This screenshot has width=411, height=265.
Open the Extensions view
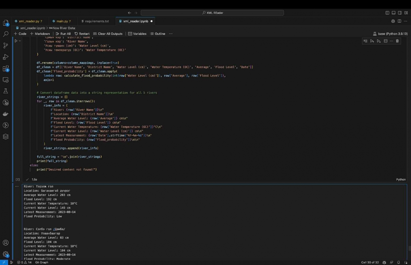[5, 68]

--

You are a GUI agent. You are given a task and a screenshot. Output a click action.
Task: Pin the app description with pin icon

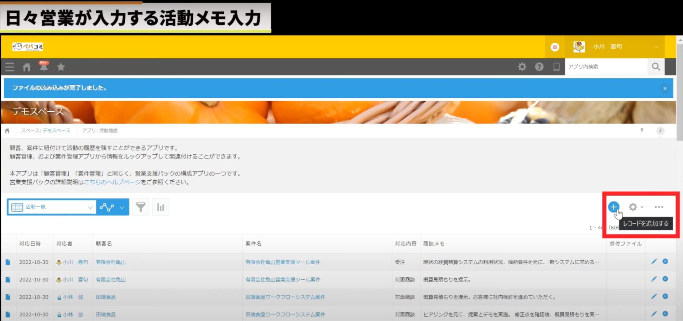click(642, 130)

YOUR OBJECTIVE:
Give the count of lines that hold the word "screenshot" in the listing above, with no other text.

RESULT OF THE TASK:
2